Column Marianne Loof | Past and future of the residential utopia
20 February 2017
Last week, at minus 28 degrees, I walked around the freezing Russian city of Yekaterinburg which is just across the border between Europe and Asia. Architect Boris Dimidov showed me several constructivist architectural highlights in the city. The optimism, openness, and great belief in a new society is still present, regardless of how differently the constructivist utopia turned out.
Dimidov is an expert and cannot stop talking as we are walking through a snowy ‘Chekists’, a ‘miniature city’ with small houses, a day-care centre, a polyclinic, and a cultural centre. I am immediately inspired by his enthusiasm, and recall my study-period at Delft University of Technology. There, the Russian constructivists were thoroughly studied and analysed. It made a lasting impression on me, and I still have a soft spot for the social ideas of living together, the innovative forms of housing, and the clear and self-conscious designs.

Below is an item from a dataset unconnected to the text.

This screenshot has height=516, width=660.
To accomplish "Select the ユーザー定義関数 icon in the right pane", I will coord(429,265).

Uraloblsovnarkhoz Dormitory, in the centre, is a small version of the classic Narkomfin Building in Moscow. These residential community-buildings by the architect Ginzburg are characterized by a legendary cross-section, where one half has three low-level floors and the other half has two high-level floors. The split-level cross-section creates a unique sense of space. Today, Uraloblsovnarkhoz Dormitory houses several creative companies, such as Dimidov’s own architectural firm.

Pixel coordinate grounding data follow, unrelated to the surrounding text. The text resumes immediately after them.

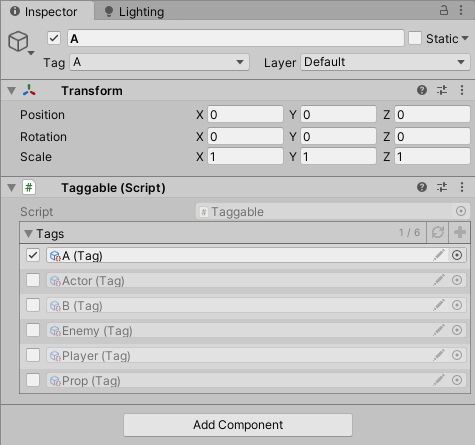The image size is (475, 445).
Task: Open the Layer dropdown showing Default
Action: pyautogui.click(x=385, y=62)
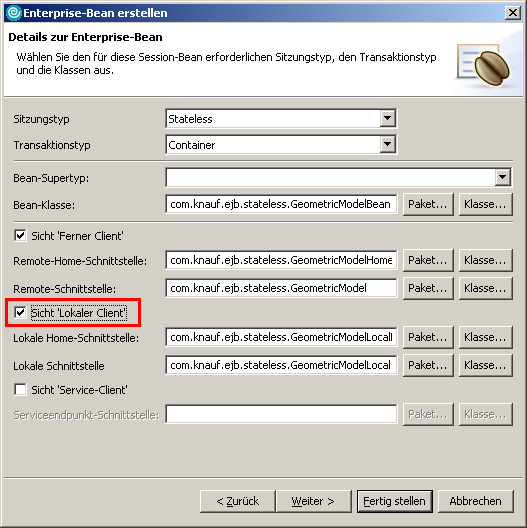Viewport: 527px width, 528px height.
Task: Click Paket... button next to Bean-Klasse
Action: tap(428, 204)
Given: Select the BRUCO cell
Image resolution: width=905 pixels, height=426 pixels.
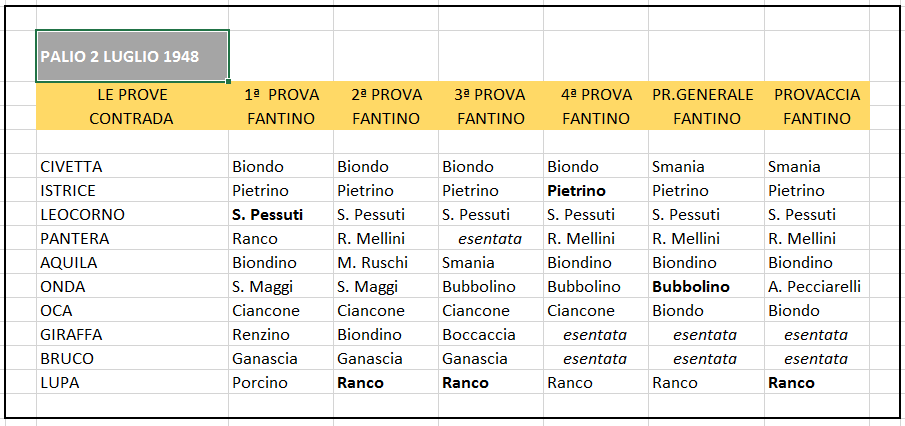Looking at the screenshot, I should [x=67, y=359].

Sjoerd Soeters likes to position the ‘Delft modernist’ generation in his lectures as stray spirits who are responsible for the Bijlmer and other disasters. That is an attractive formulation, but it predominantly is about style and neglects the value of the underlying commitment for social values and spacious houses; a commitment that today sounds utopian once again.

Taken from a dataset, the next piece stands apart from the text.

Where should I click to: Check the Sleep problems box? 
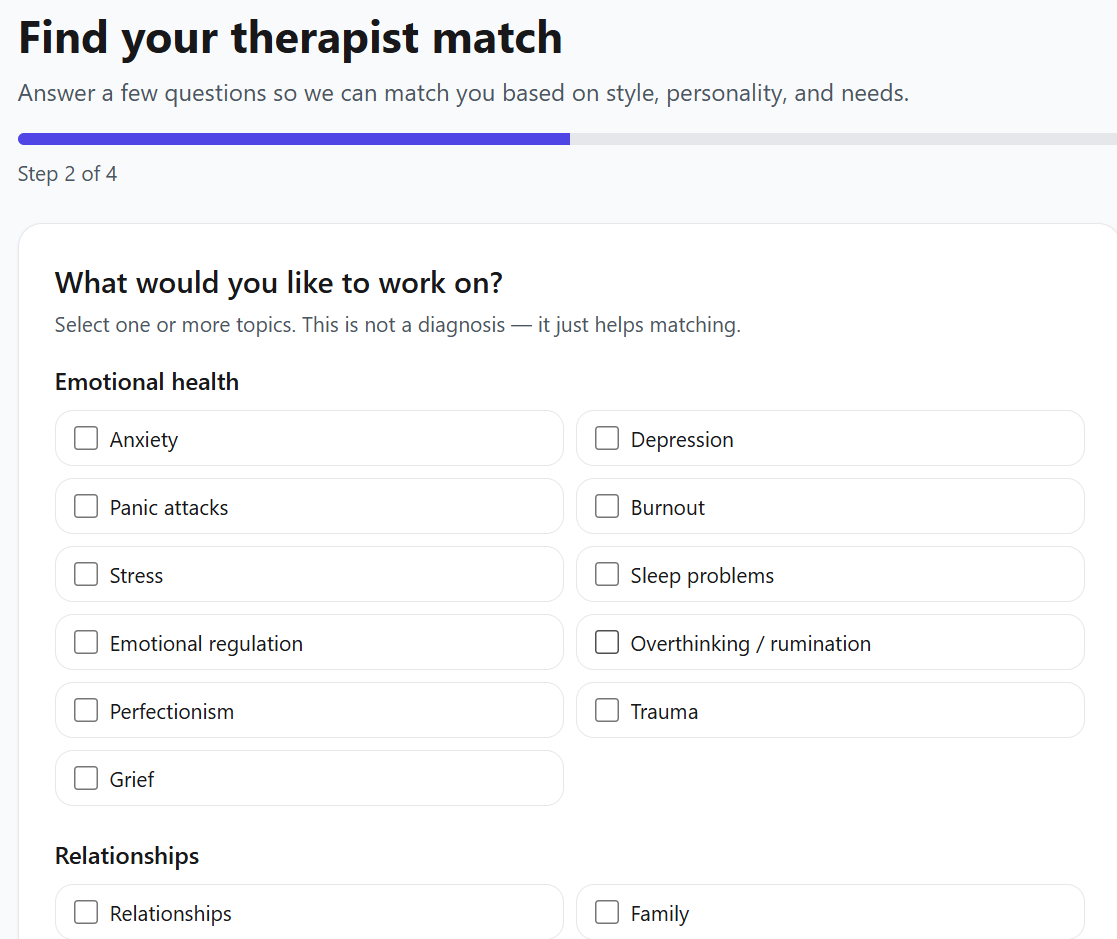[x=607, y=575]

Present-day housing in the Netherlands comes down to producing as many square meters as possible. Social vision and spaciousness have become secondary to maximizing the saleable surface and standardizing the floor plan. But there are a few relentless pioneers of course. Not the housing corporations, but private individuals demonstrate with their loft-apartments and do-it-yourself-projects that the desire for spaciousness and alternative forms of housing still exists.